7) We JUST need to tune a small part of the system – there is often a hope that only a small store procedure or code element, once tuned, will yield the magical performance improvement or that all the performance problems can be found in one part of the architecture. At last the pilgrims are getting somewhere on their journey allowing you to progress too – some measurements at least have to be taken to identify the bad boy item. You can smile now; the journey’s nearly over..

Journey’s End – Wow! we do have a performance problem – at last your bunch of pilgrims have made the journey to true enlightenment. Like any religious journey it is full of self-doubt and distractions along the way, but at last you can finally start to solve the problem. Just hope now that a new project manager doesn’t get involved and you have to start at step 1 again.

Some projects have less potential areas for deviating from the true path, and some have more, but each pilgrim has to find his own way. Your job is to guide and educate!

Performance Test Best Practise

An old colleague asked if there are any standards identifying best practise in performance testing. I could not think of any but it started me thinking about what is best practise. Here are my thoughts on some areas of best practise in Performance Testing. They are NOT in any order of importance and the list is NOT exhaustive.

1.) Have a defined process and constantly refine it.
Before you start you should have a process defined and you should make sure you review this process to add improvements. The process needs to be flexible in order to accomodate different types of projects, from benchmarking a core application through to making sure an e-commerce site can handle the Christmas rush.

2.) Define the Goals up front.
This seems obvious, but you need to understand why are you testing and what the performance goals of the system under test are. (Note I use the word goals not requirements). Here, the move to ITIL may help where service design packages developed early on should include the performance requirements.

3.) Let Risk guide you.
The performance risk and consequences of failure should guide the type and amount of performance testing you do. Don’t just test what is easy to test.

4.) Don’t be afraid to say no.
If you are given responsibility for signing off on the performance of the system, you are the expert. If, subsequently, you are not given enough time or the correct tools then be prepared to say that you cannot test the system adequately. Remember that the caveats you place in your final report may never make it into the summary presented to the management board!

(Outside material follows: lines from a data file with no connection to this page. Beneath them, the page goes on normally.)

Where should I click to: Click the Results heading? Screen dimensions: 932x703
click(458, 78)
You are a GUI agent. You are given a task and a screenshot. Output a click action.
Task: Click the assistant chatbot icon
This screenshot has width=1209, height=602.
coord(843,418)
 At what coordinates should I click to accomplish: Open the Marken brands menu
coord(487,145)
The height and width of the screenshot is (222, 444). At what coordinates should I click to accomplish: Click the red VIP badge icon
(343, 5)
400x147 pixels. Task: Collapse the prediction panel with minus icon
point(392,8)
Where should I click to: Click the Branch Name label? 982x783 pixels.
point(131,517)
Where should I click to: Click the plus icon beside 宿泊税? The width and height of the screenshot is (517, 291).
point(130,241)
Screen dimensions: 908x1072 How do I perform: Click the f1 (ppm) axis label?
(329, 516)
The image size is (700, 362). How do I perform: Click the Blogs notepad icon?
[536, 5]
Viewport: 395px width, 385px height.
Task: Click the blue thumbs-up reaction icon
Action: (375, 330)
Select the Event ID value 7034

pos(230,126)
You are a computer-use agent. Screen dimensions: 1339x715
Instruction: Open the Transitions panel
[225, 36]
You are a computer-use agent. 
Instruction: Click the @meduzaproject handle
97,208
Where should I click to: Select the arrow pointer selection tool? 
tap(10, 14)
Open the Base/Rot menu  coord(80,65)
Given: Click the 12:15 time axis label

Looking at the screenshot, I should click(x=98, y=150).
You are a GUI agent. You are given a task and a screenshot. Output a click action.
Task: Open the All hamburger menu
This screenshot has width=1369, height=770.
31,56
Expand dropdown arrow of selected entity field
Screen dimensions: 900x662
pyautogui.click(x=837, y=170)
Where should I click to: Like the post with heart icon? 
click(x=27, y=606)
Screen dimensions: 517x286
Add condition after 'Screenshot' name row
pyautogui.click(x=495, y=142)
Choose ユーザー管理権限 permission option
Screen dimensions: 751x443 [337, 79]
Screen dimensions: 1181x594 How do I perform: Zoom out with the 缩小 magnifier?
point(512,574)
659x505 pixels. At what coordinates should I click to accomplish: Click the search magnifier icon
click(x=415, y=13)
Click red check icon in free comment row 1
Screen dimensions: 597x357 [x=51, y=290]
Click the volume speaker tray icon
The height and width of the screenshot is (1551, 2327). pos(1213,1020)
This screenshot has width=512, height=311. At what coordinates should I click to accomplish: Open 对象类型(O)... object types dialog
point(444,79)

5.) Get the workload right.
If you don’t test the system with the correct workload it won’t matter if everything else is perfect – the results will be wrong. This means you need to understand user behaviours and their frequency. Don’t forget to include error scenarios as well.

6.) Develop Quality Scripts.
Make sure your scripts emulate user behaviour as much as possible and remember that users make mistakes, leave processes early and have comfort breaks! Also, make sure your script check what is returned to the user is what is expected.

7.) Select an appropriate test environment.
Is best practise using a production-sized test environment? Not sure, but make sure your test environment is sized and up to the job involved. Make sure you can collect the necessary data about the performance of that environment during the load test.

8.) Run your performance tests for long enough and often enough.
Make sure your tests are repeatable and that the results they produce are statistically valid.

9.) Participation.
Get all the people that need to be involved in the performance test working togther. Unless you are superhuman and multi-skilled you will need DBAs, administrators, developers, Project Managers, etc., to assist in the test. Remember, for the best results get these stakeholders involved in the process early on.

10.) Remember, people want results not data.
Don’t just present the canned report from the performance test tool; you need to analyse the results and present the key facts of the load test. And remember that different people will want different results from the load test – a manager will want to know if it passed whereas the DBA will want to know if the SGA is sized correctly, for example.